▶ [What this task involves]:
Duplicate everything from the line containing "info@znouyaku.or.jp (571, 58)" down through the last line of the records, including both of those lines.

▶ [Exercise inputs]:
# # # # # # #

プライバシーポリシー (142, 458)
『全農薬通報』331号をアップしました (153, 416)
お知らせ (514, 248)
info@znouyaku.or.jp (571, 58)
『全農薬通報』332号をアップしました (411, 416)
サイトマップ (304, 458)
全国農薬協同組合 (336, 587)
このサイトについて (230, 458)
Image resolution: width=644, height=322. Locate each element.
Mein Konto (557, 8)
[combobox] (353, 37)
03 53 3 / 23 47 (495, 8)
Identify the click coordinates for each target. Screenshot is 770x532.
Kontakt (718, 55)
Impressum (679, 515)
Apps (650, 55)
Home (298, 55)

# # # # # # #

▶ [Correct output]:
info@znouyaku.or.jp (571, 58)
『全農薬通報』332号をアップしました (411, 416)
サイトマップ (304, 458)
全国農薬協同組合 (336, 587)
このサイトについて (230, 458)
Image resolution: width=644, height=322. Locate each element.
Mein Konto (557, 8)
[combobox] (353, 37)
03 53 3 / 23 47 (495, 8)
Identify the click coordinates for each target. Screenshot is 770x532.
Kontakt (718, 55)
Impressum (679, 515)
Apps (650, 55)
Home (298, 55)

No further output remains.